Exercise:
Copy the lines starting at the one containing "543x486 pixels. At" and ending at the one containing "click(196, 10)", with "column header" changed to "column title" and nothing else altered. Leave the pictures out.

Information provided:
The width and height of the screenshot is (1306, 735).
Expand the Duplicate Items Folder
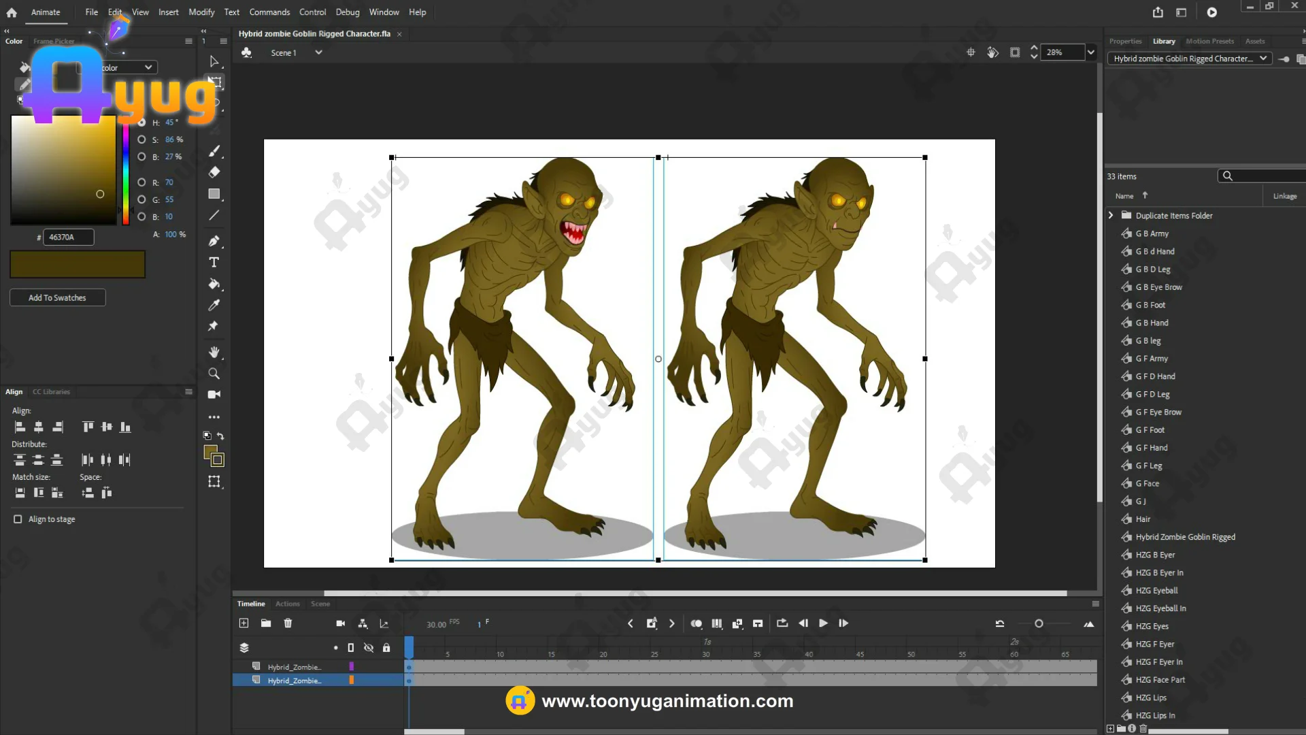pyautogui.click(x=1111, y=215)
* * *
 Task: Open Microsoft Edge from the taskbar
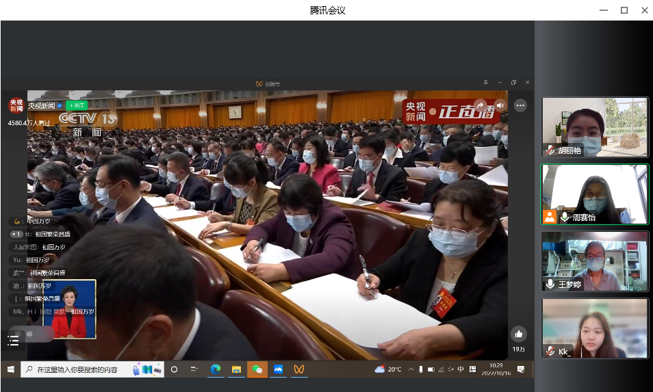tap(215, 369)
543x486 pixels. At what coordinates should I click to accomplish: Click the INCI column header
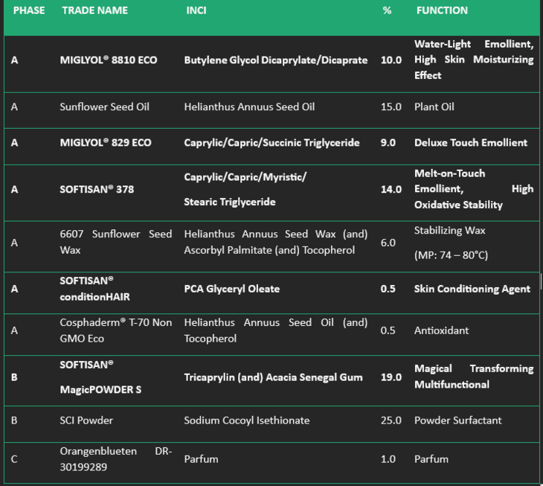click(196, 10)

Written response:
543x486 pixels. At what coordinates should I click to accomplish: Click the INCI column title
click(196, 10)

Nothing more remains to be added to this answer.